Absolut. Ich kam mal auf sieben. Ich brauchte nach meiner zweiten Ehe in den 90er-Jahre Bestätigung. Dann musste ich aber downsizen: zuviel Playmate-Stress. Dann war ich für zwei Jahre mit Sandy, Mandy und Brandy zusammen. Auch wenn das nach schlechter Literatur klingt…
Also müsste man Tiger Woods mit zwölf Geliebten schon fast Respekt zollen …
(Hefner sagt nichts, tut so, als ob plötzlich seine beiden Ohren nichts hören.)

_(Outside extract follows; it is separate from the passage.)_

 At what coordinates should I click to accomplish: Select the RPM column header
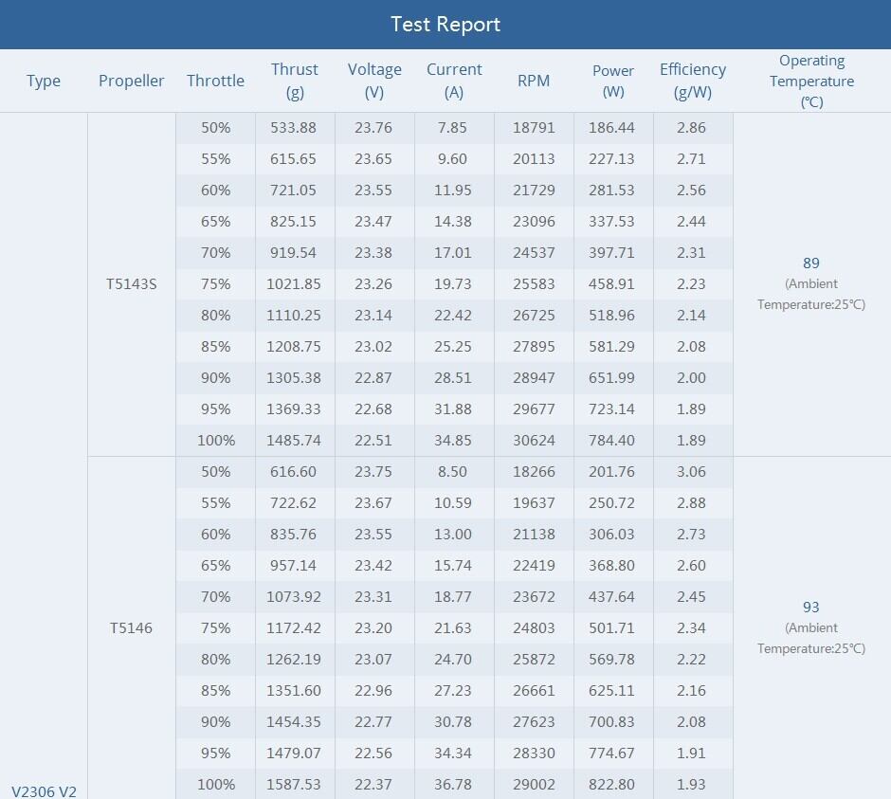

Warum ist es in Amerika fast schlimmer,fremd zugehen als einen Mord zu begehen?
Das Land kann bis heute nicht aus seiner Haut. Ich erinnere mich, wie das bei meinen Eltern war, wie schlimm dieser Puritanimus sein kann. Zu Hause herrschte eine kalte, depressive Stimmung. Meine Definition von Puritanismus war: Man wird nicht geküsst und nicht umarmt. Dagegen habe ich mein ganzes Leben gekämpft – zusammen mit Bunnies und Playmates.

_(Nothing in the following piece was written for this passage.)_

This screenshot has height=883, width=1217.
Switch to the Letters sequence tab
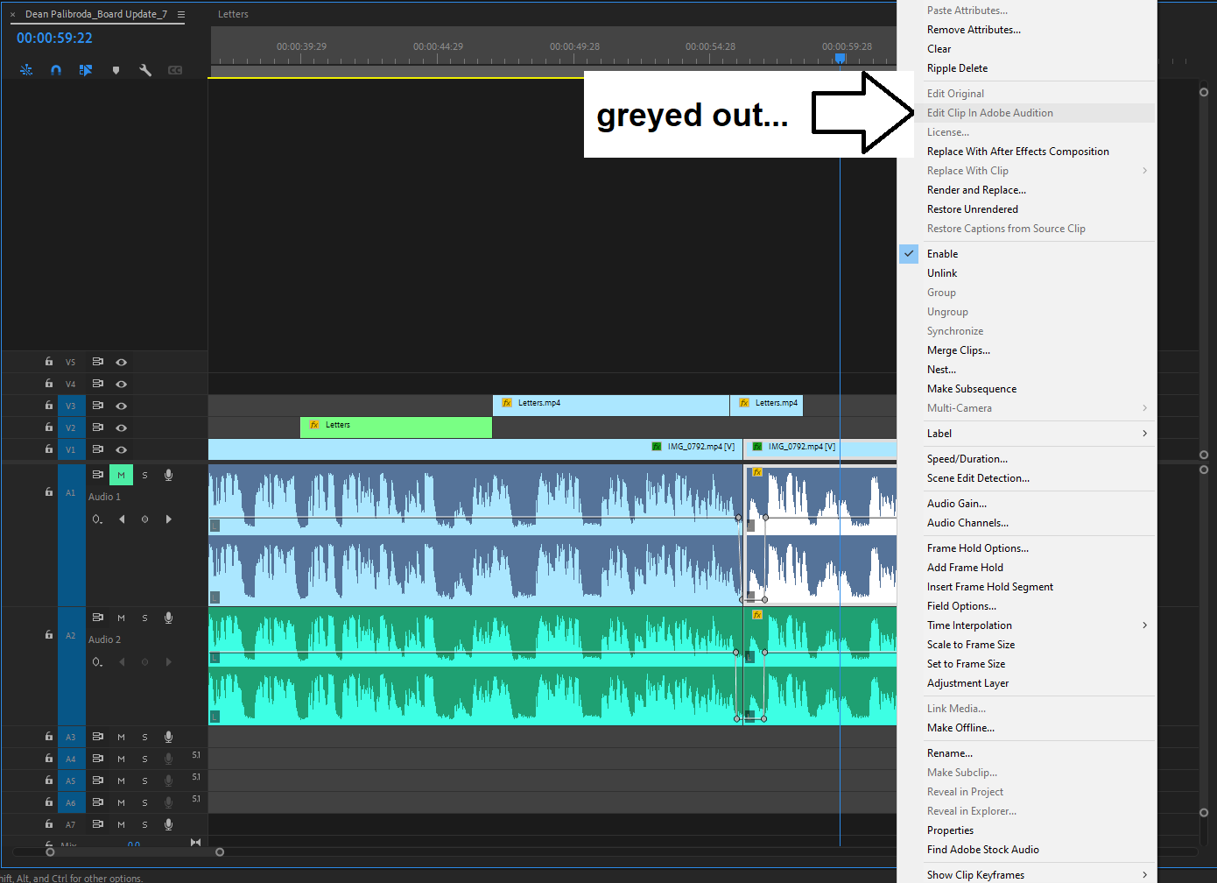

Kann jemand wie Tiger Woods noch ein Playboy werden, wie Sie ihn definieren?
Hm, ein Playboy hat Stil und Herz. Und ein Playboy ist moralisch, weil er vorher sagt und zeigt, dass er nur spielen will.
Ist Tiger Woods kalt?
Er verbarg seine echten Absichten. Er gab nicht zu, dass er spielen wollte, daher war er unmoralisch. Für Amerika war seine Geschichte ein Schock: Perfektion, die plötzlich in sich zusammenfällt. Das ertragen die Leute hier schlecht. Wenn sie etwas lieben, dulden sie keine Fehler.
Was liebt Amerika mehr? Einen perfekten Po oder perfekten Busen?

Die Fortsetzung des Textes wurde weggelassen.